I was planning my lesson plans for tonight and since we’ve completed the text book, I have had to think long and hard about what to talk about. Finally, I settled on World Youth Day and Polish saints as we just had a talk before Masses on Sunday from teens making the pilgrimage this year and Monday was the feast of St Stanislaus (we also have a parish in our town in his name). The suffering of so many of the Polish saints struck me. The deaths of St Stanislaus, St Edith Stein and St Maximilian Kolbe alone are so indescribably awful and while we remember them as brave and wonderful, I am sure they had their moments of doubt and fear. And as I wondered about all these saints co-mingled with wondering about these mothers suffering now, I thought of something. Many of the Polish saints had and spread devotion to the Blessed Mother. St John Paul II, St Maximilian Kolbe, St Hedwig…they all turned to the blessed mother and relied on her intercession. Then I remembered that on Good Friday, my friend decided she would fast despite the many medications she takes, some as a result of the accident, that say to take them with food. She even publicly said she was focusing on Mary and trying to unite in the suffering of the loss of her child. Beth, a convert to Catholicism, during her pregnancy with St Rebecca Irene received her first ever set of Rosary beads. She had prayed it before but never owned her own Rosary and the story of that Rosary is a story only the Blessed Mother could inspire. My acquaintance is Christian but not Catholic. She is a prayerful woman and I have heard her mention Mary and I pray that she finds comfort in our Blessed Mother even if she believes she cannot ask for her intercession.
Mary, motherhood, suffering, loss…even the Polish saints. It’s all so intertwined that it is impossible for our hearts and minds of those who believe to untangle them. Wait, Mary, she’s also the undoer of knots…
Two years ago as I watched friends put veils on their little girls, my heart ached that I couldn’t have that, might never have that with Shelby. I’ve always believed she gives God her best and God knows that but still, this special moment, like many others, wasn’t to be for my girl. Even her Godfather, our priest, desperately wants her to receive but is caught in the conundrum of her physical age not matching her mental age and her inability to receive properly as a result prevent her from doing so. I leaned hard on Mary and came to see the things she did not experience with her Son still hurt her mother’s heart, even if she knew what was to be. That’s when I read Beth’s story for the first time. My heart broke for her and I offered up Shelby not making her First Communion and the heartbreak for little St Rebecca Irene, a little saint who would not receive the sacrament in her lifetime. I offer it now for my friend’s three-year-old who will always be three and never reach the age of reason and therefore did not make her First Communion before returning to the Father. And for my acquaintance’s child who will miss many things “normal kids do.” But as I prepare for my son’s First Communion this weekend, I am reminded of these mothers, their children, the Blessed Mother, her child and I realize that for all us mere mortal moms out there who deal with the sometimes unbearable pain of living in a state of loss either of our child’s life or what we thought might be our child’s life, we truly can lay that pain at the foot of the Cross. And if we cannot bear the weight of carrying it ourselves, the Blessed Mother, our Mother, Mary will bring it there for us.

* PROBLEM STATEMENT:
In the reflection on Mary and motherhood, what did Beth receive during her pregnancy with St Rebecca Irene? Please answer briefly.

* DATA BLOCK:
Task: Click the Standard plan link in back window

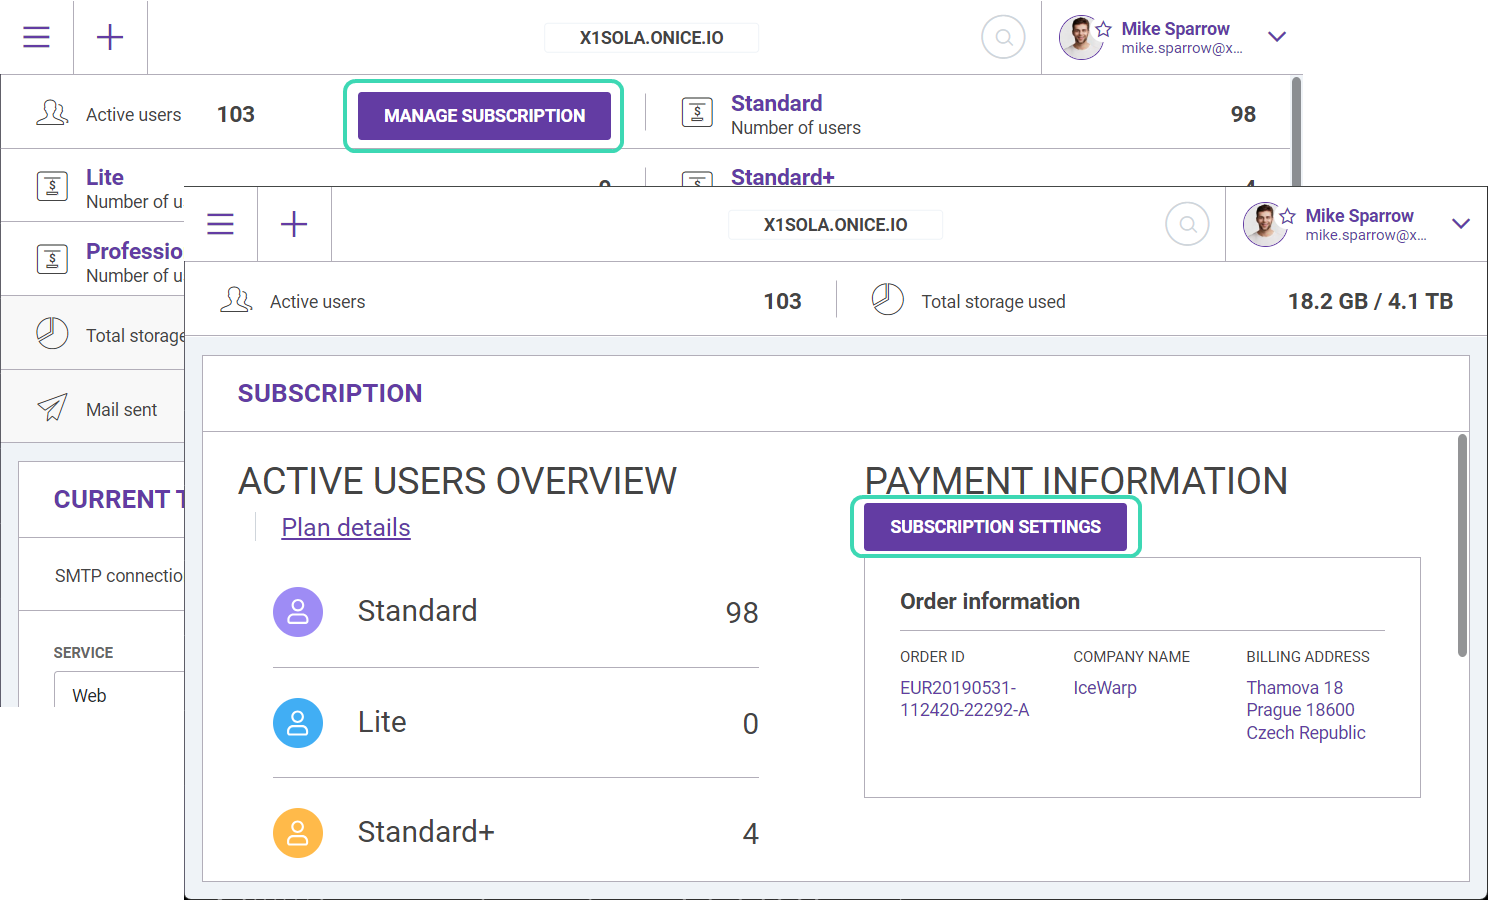Action: pyautogui.click(x=776, y=103)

* WRITTEN ANSWER:
Her first ever set of Rosary beads.